_Teks_
--------------------------------

PENERAPAN
ASAS “SESUAI AKAD” DAN ASAS “PERSONALITAS KEISLAMAN”
DALAM
SENGKETA EKONOMI SYARIAH
OLEH
: IMRON ROSYADI
Dalam
setiap lalu lintas hubungan hukum di masyarakat, selalu terbuka ruang
kemungkinan lahir sengketa (dispute), tidak terkecuali di bidang ekonomi
syariah. Sengketa ekonomi syariah terjadi antara pihak-pihak baik
perorangan maupun badan hukum yang melakukan akad dengan prinsip syariah
yang salah satu pihak melakukan wanprestasi atau melakukan perbuatan
melawan hukum sehingga mengakibatkan pihak yang lainnya merasa dirugikan.[1]
Salah
satu asas untuk menentukan kewenangan menangani perkara ekonomi syariah oleh
pengadilan agama adalah asas “sesuai
akad”. Artinya apabila perjanjian yang dibuat pihak-pihak didasarkan
pada akad syariah, maka apabila timbul
sengketa menjadi kewenangan pengadilan agama, tanpa mempersoalkan apakah
subjek hukum tersebut beragama Islam
atau bukan. Masyarakat non muslim yang
tertarik dengan akad syariah kemudian
melakukan akad yang didadasarkan
dengan prinsip syariah, dianggap secara sadar menundukkan diri dengan prinsip
syariah. Dalam kasus yang demikian, maka penyelesaian dilakukan di pengadilan
agama.
Bagaimana
dengan sengketa ekonomi syariah yang akad antara pihak-pihak tidak dilakukan secara
tertulis. Apabila diakui pihak-pihak
bahwa akad yang dibuat berdasarkan prinsip syariah, maka pengakuan tersebut
menjadi dasar atas kewenangan pengadilan agama menyelesaikan perkara. Berbeda
apabila pengakuan tersebut dibantah, tentu akan
timbul persoalan. Melalui lembaga
apa tergugat menyampaikan keberatan, sedangkan dalam gugatan sederhana tidak dapat diajukan eksepsi.[2] Dengan
tidak diterapkannya lembaga eksepsi dalam pemeriksaan gugatan sederhana, segala
bentuk keberatan bisa saja masuk dalam jawaban tergugat, yang selanjutnya
terserah pengadilan untuk menilai.

--------------------------------

_Latihan Soal_
Jawablah pertanyaan berikut berdasarkan teks tentang sengketa ekonomi syariah di atas.
1. Asas apa yang disebut sebagai salah satu asas untuk menentukan kewenangan pengadilan agama menangani perkara ekonomi syariah?
2. Masyarakat non muslim yang melakukan akad berdasarkan prinsip syariah dianggap melakukan apa?
3. Apa yang tidak dapat diajukan dalam gugatan sederhana?

--------------------------------

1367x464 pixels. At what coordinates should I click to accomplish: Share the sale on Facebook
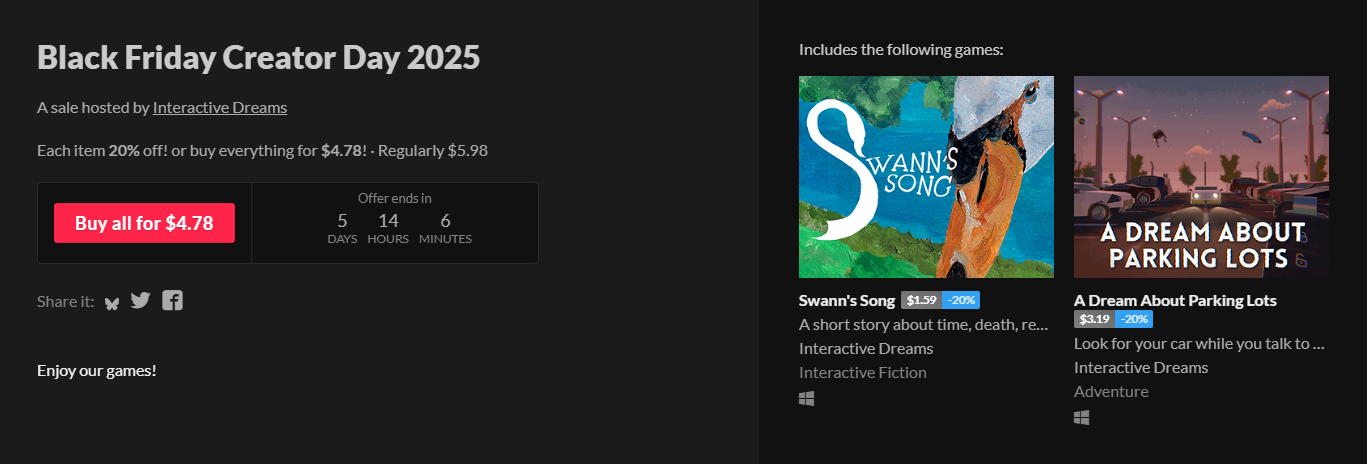click(x=172, y=300)
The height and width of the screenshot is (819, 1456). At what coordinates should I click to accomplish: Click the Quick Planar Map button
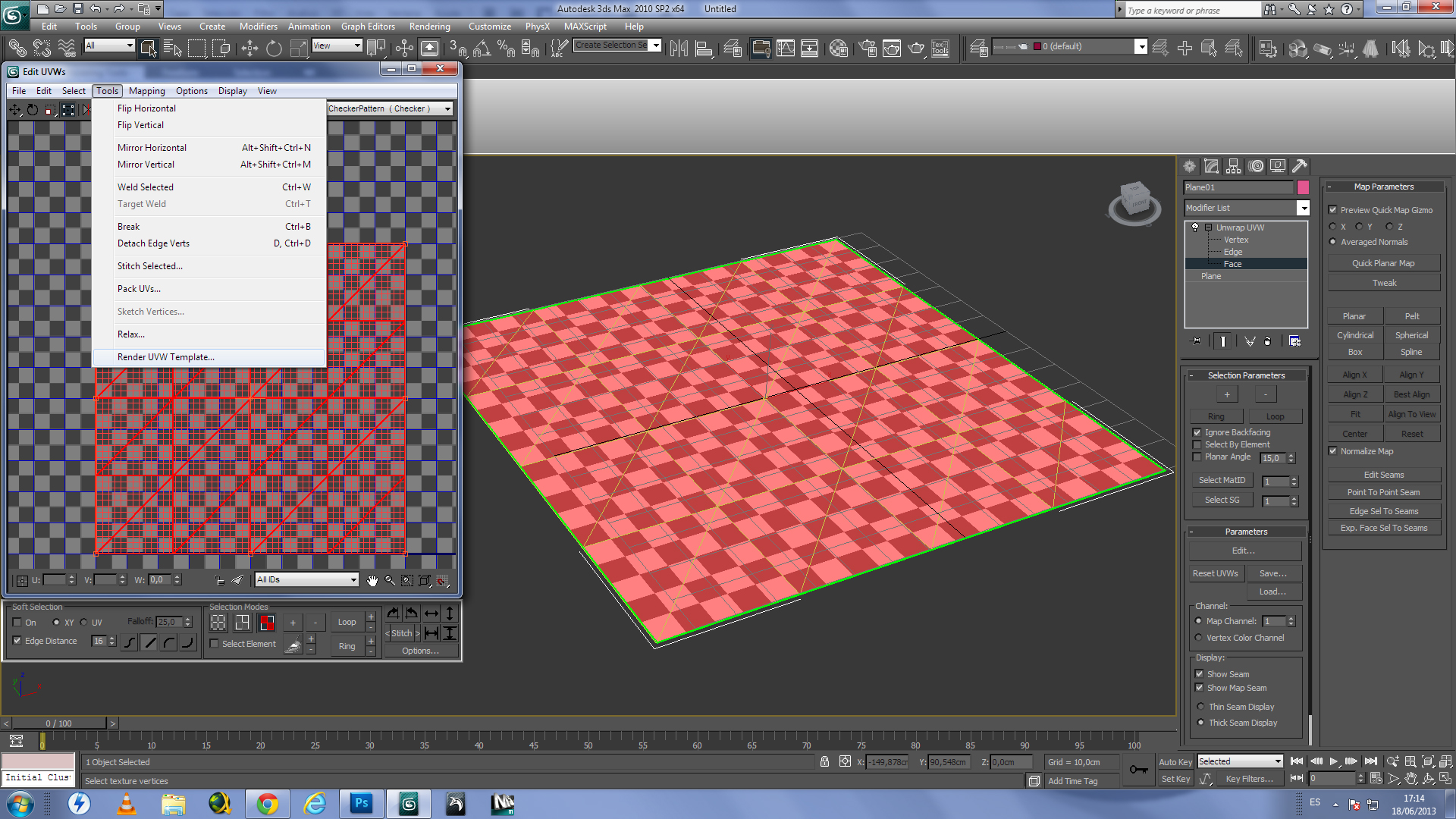(1382, 263)
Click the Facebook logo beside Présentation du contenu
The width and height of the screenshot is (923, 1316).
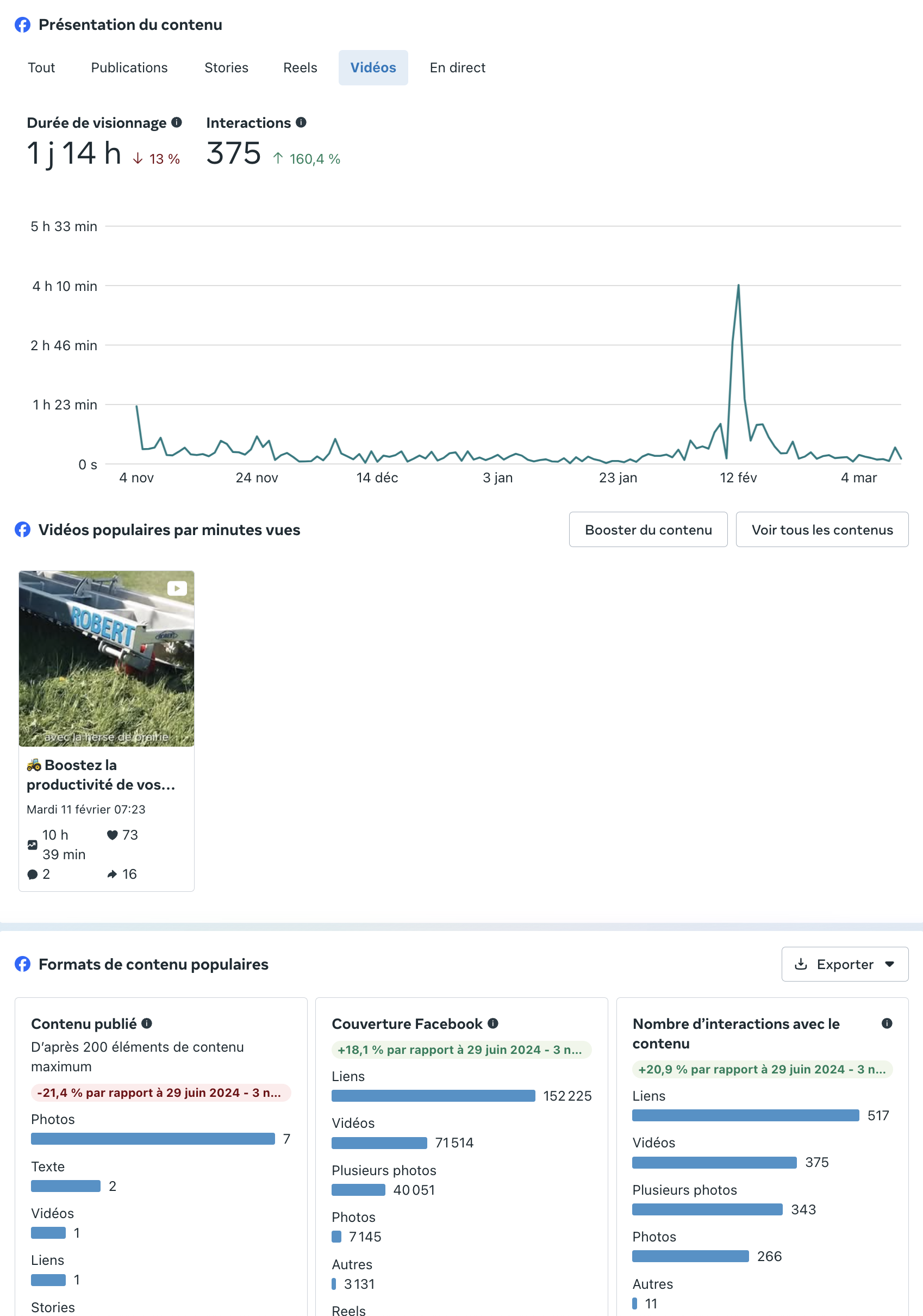pyautogui.click(x=22, y=24)
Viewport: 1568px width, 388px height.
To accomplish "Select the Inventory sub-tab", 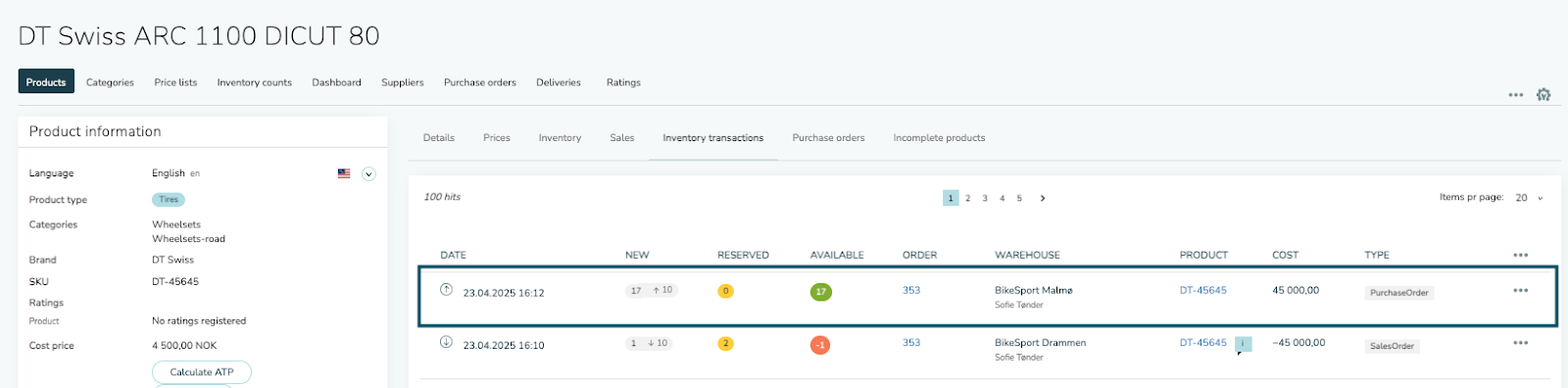I will click(560, 138).
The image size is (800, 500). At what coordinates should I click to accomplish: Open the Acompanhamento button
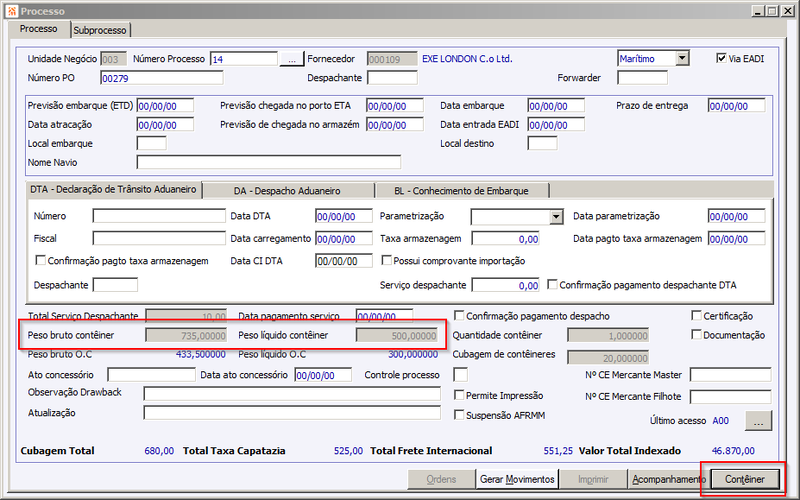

--------------------------------

_Jawaban Tertulis_
1. Asas “sesuai akad”.
2. Mereka dianggap secara sadar menundukkan diri dengan prinsip syariah.
3. Eksepsi.